### Exercise prompt
Lines from the one containing "Task: Open the Payment mode dropdown" through the final line of the data, restated word for word and free of pictures, make up the whole answer.

### Exercise data
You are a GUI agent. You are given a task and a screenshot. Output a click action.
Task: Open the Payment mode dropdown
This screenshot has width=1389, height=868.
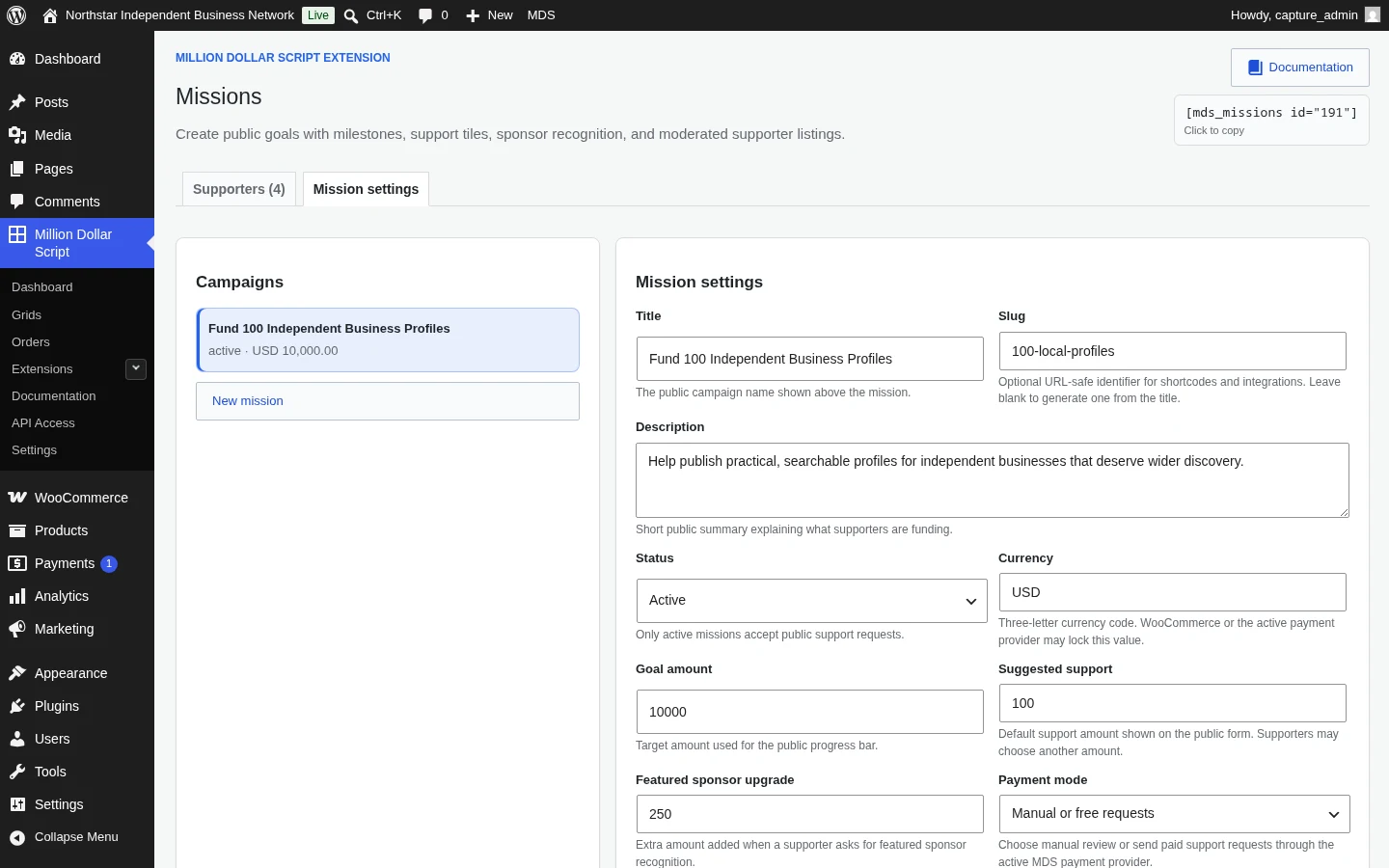pyautogui.click(x=1174, y=814)
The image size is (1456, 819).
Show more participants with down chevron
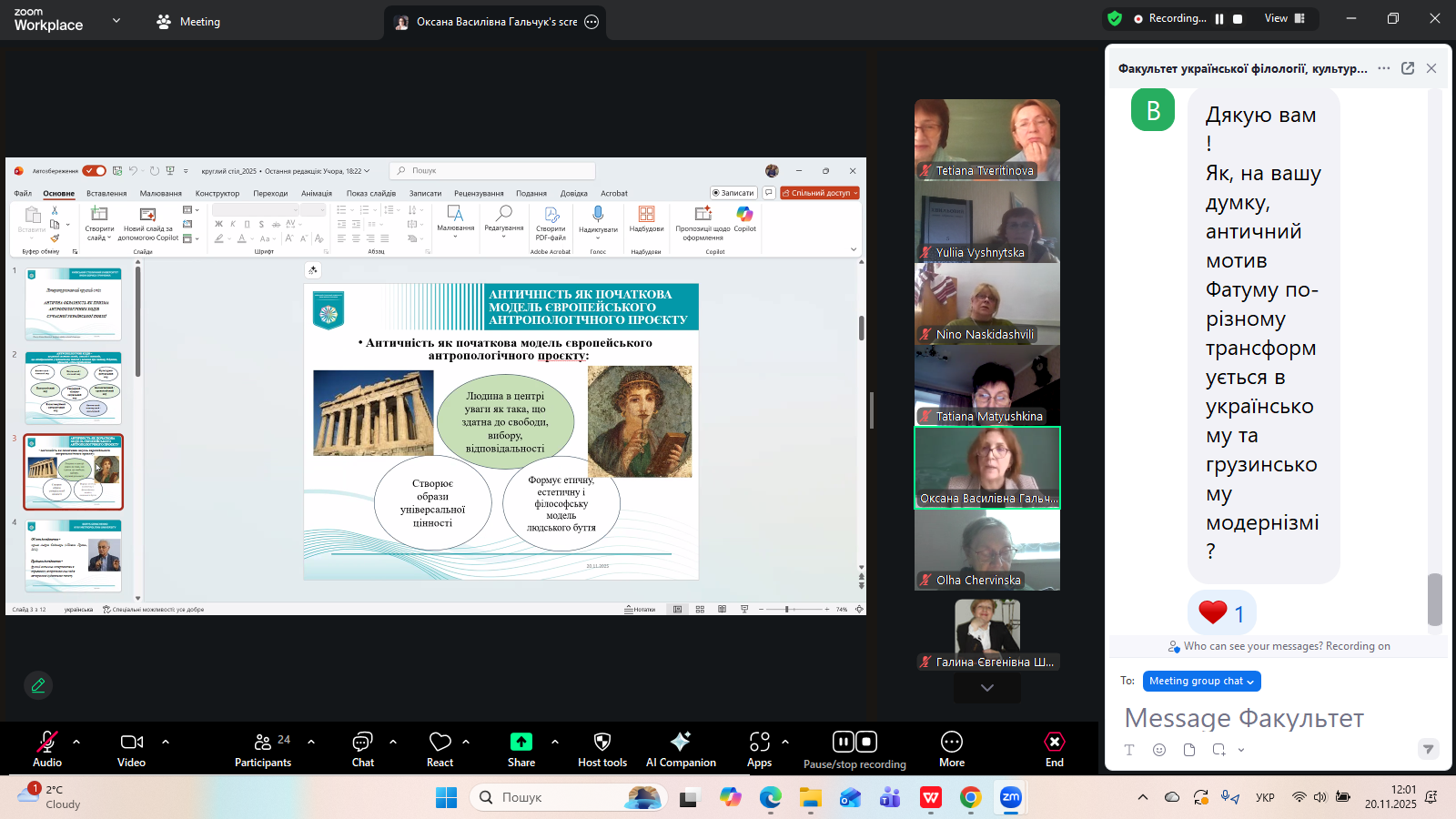987,688

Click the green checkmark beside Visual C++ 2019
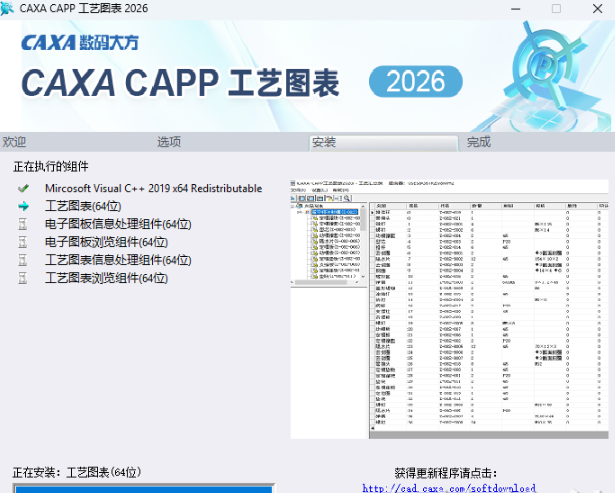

### Finished exercise
Task: Open the Payment mode dropdown
This screenshot has width=1389, height=868.
pyautogui.click(x=1174, y=814)
The image size is (1456, 819).
Show more participants with down chevron
987,688

Click the green checkmark beside Visual C++ 2019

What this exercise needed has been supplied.